Finding sets which are not $\mu^*$-measurable Recall that the Dirac measure is defined as follows:
$\mu(A)=\Big\{\begin{array}{ll}
         1 & \mbox{if  $x_0 \in A$}\\
        0 & \mbox{if  $x_0 \notin A$}\end{array}$,
where $x_0$ can be any arbitrary point.
Now, let's define an outer measure which is similar to the Dirac measure:
$\mu^*(A)=\left\{ \begin{array}{ll}
         1 & \mbox{if  $x_0 \in A$}\\
0.5 & \mbox{if  $x_0 \in \bar{A}$ but $x_0 \notin A$}\\
        0 & \mbox{if  $x_0 \notin \bar{A}$}\end{array} \right .$,
where $\bar{A}$ is the closure of $A$. You can check that $\mu^*$ is not a measure but it satisfies the conditions of being an outer measure.
According to this outer measure, I want to find not $\mu^*$-measurable sets in $R^2$ when we consider $x_0$ to be the origin.
Recall that a set $A$ is $\mu^*$-measurable in $R^2$ when for every set $E$ in $R^2$ the following equality is held:
$\mu^*(E)$=$\mu^*(E\cap A)+\mu^*(E\cap A^c)$.
In this problem, I have found that the sets whose boundary passes the origin are not $\mu^*$-measurable. This is because, by considering $E=R^2$, we have: $\mu^*(E)=1$ but $\mu^*(E\cap A)+\mu^*(E\cap A^c)=1.5$.
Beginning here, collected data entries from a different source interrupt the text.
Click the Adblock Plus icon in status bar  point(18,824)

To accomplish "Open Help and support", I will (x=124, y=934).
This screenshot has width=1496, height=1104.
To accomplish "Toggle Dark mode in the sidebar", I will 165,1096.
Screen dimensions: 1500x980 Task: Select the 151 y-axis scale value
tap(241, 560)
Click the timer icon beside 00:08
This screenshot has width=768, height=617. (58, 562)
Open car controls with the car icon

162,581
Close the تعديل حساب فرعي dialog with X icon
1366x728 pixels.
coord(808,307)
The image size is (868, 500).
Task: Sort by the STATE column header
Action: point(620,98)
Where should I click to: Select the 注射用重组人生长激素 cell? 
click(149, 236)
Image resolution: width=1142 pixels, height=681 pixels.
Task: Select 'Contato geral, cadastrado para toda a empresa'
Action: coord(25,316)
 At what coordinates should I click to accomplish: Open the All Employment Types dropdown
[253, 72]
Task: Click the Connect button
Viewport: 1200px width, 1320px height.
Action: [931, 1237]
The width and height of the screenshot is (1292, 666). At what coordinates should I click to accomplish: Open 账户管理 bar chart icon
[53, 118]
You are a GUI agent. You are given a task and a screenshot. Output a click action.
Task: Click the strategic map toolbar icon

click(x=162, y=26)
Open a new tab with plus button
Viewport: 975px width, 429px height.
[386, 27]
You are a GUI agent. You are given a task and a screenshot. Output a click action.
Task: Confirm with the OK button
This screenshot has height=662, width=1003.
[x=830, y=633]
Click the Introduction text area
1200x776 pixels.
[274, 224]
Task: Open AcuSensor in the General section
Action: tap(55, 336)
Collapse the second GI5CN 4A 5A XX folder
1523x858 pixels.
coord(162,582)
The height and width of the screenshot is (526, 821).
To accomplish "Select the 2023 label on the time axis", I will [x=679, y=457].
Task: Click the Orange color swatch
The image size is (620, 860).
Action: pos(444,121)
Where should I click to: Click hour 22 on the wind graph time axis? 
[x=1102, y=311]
Could you find other not $\mu^*$-measurable sets according to the defined outer measure? Or, could you prove that there is no other not $\mu^*$-measurable set?
 A: Since outer measures are subadditive it is enough to find conditions on a set $A$ that are sufficient and necessary for the existence of a set $E$ that satisfies:$$\mu^*(E)<\mu^*(A\cap E)+\mu^*(A^c\cap E)$$Let us assume that $A$ contains the origin (for convenience denoted as $0$). This gives no essential loss of generality because a set $A$ is non-measurable iff its complement is non-measurable and one of them contains the origin.
By monotonicity we know that both terms on RHS are not larger than $\mu^*(E)$ and this tells us directly that the inequality can only be satisfied if these terms are both positive.
By substituting for some satisfying $E$ we discern the following possibilities:
$$1<1+\frac12\text{ or }\frac12<\frac12+\frac12$$
In the first case with $0\in E$ and in the second $0\in\overline E-E$.
Taking for both cases $E$ as large as possible we substitute $E=\mathbb R^2$ and $E=\Bbb R^2-\{0\}$ respectively to find the conditions:$$\mu^*(A^c)=\frac12$$for the first case and:$$\mu^*(A-\{0\})=\mu^*(A^c)=\frac12$$for the second.
For this in the first case it is necessary and sufficient that $0\in\overline{A^c}=(A^o)^c$ and combining this with preassumption $0\in A$ we conclude that a set $A$ with $0\in A-A^o$ is not measurable.
For the second case it is also necessary that $\mu^*(A^c)=\frac12$ or equivalently that $0\in A-A^o$ so this case will not provide "new" cases of non-measurable sets.
Dropping the preassumption that $0\in A$ we conclude that a set is non-measurable if $0\in A-A^o$ or if $0\in A^c-(A^c)^o$.
This can be summarized as: $$A\text{ is non-measurable iff }0\in\partial A$$

Edit:
Everything is fine above except that $\mu^*$ is not an outer measure. See my comment on the question.